Peter Mision, a former managing director of Post PNG, received 373 votes.
Kenneth Andrew, another popular candidate, scored only 478 votes, which was also far less than the support he had during the campaigns.
James Tumbin, a Lands officer, who consistently enjoyed popular support over the last two elections, scored only 833 votes.
Paul Itogen, once the chairman of the Civil Aviation Authority and an academic at Unitech and UPNG, scored only one vote.
Despite their personal integrity, the outcome of the election process simply tells the voters, as well as the rest of the nation, that these contenders were not serious in their campaigns, although it is public knowledge in Kandep that they were serious contenders.
In addition, it is an indication that these candidates, including Manase, had no backing from their tribes and associates, which is a normal prerequisite to anyone considering candidacy in any election in the Highlands.
The three independent candidates mysteriously scored no votes, while four others scored 49, nine, eight and two votes respectively. What kind of candidates were they?
It is uncommon in Highlands politics to score as low as those witnessed in Kandep under normal election situations.
Thus, it would be proper and wise if the PNG Electoral Commission conduct a post-mortem on the elections in Kandep electorate in particular.
It should include the following issues:
*Transportation of ballot boxes and ballot papers;
*The status of ballot papers in the night prior to actual voting;
*The handling of ballot papers and boxes whilst dispersing into polling areas;
*The return of ballot papers and boxes;
*The deployment and conduct of security personnel;
*The relationship between the sitting member and the returning officer along with other election officials:
*The manner in which the election officials were appointed by the returning officer;
*The conduct of the returning officer and the election officials,
*The amount of time allowed in voting; and,
*The whereabouts of all leftover ballot papers when voters and polling officials were forced to stop voting only after about 20% of the ballot papers were allowed to be marked following voters’ choices.
For example, in a polling booth with 1,000 eligible voters, less than 200 people voted. The rest were unmarked and taken back, claiming that time was up. The papers were taken away with the respective presiding officers following the ballot papers.
Whilst counting at the counting centre, certain boxes were disregarded from inclusion in the counting by the returning officer. Whose base votes would these be?
At the conclusion of counting, Polye’s declaration was made under extra-tight security.
This was later shown in the EMTV news.
How could this be if Polye is the electorate’s hot favorite and if he is the proactive leader that he claims to be, based on godliness, honesty and transparency as uttered in his victory speech?

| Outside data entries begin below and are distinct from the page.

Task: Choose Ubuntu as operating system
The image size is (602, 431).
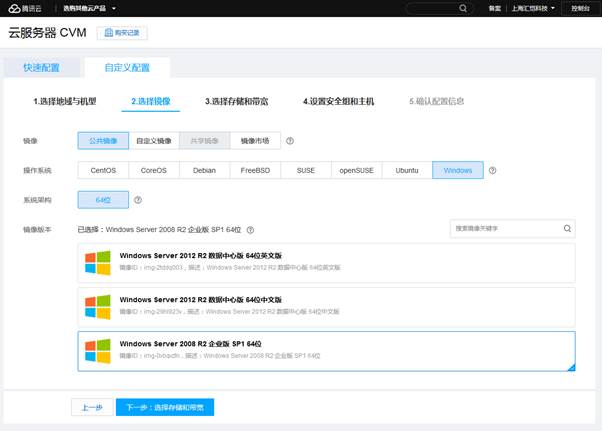Action: click(407, 171)
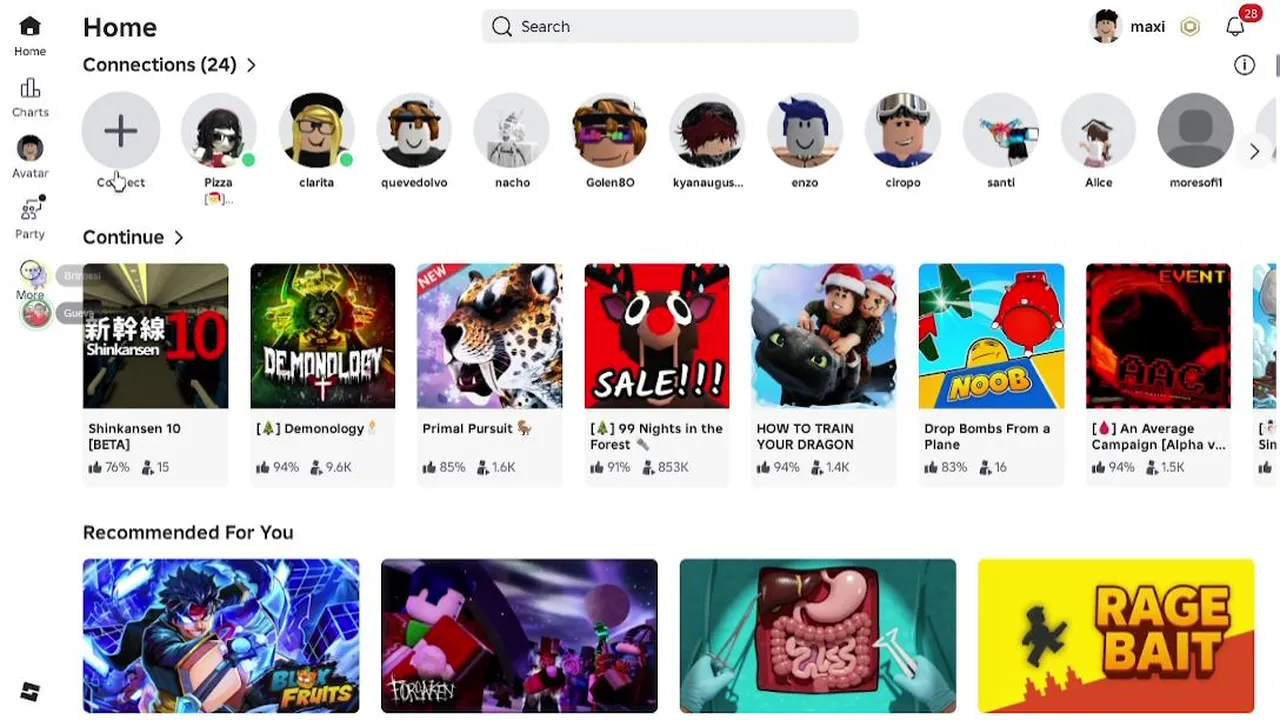Show more connections with right arrow

1254,152
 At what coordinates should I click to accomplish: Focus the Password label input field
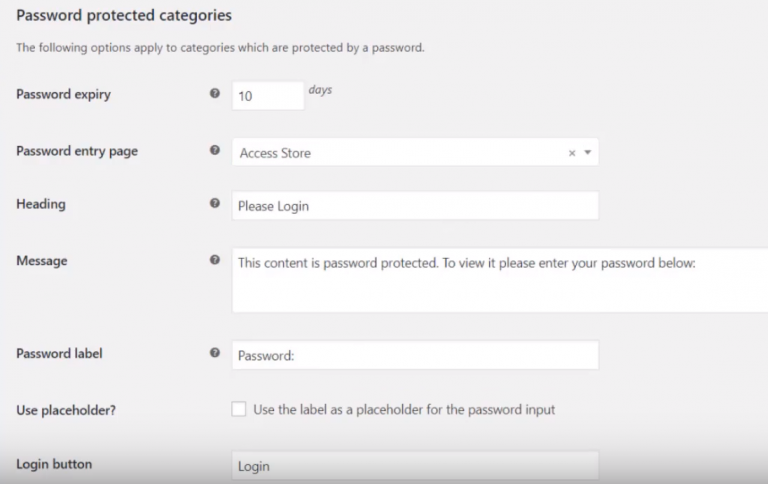414,355
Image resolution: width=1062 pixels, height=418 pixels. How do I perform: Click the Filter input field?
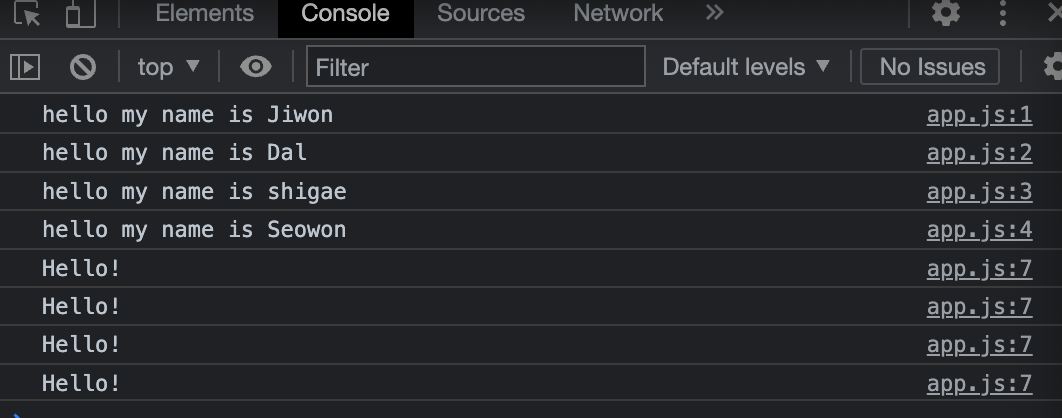(475, 66)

Interestingly, the arrest of the district returning officer immediately after the declaration of Polye signals a lot of fraud issues (eight counts as indicated so far) surrounding the conduct of elections in Kandep.
Apart from these, it has been alleged that Polye nominated outside of the normal nomination processes and the allegations that he was almost assassinated in the electorate are still pending.
Taking all the above into account, this particular election in Kandep was unprecedented in the level of foul play, vote rigging, fraud and other corrupt practices, to influence the outcome in favour of the sitting member as it indeed happened.
The onus is now upon the Electoral Commission, National Research Institute, Ombudsman Commission, Transparency International and other agencies concerned with transparency and good governance to revisit this electorate to conduct the post-mortem.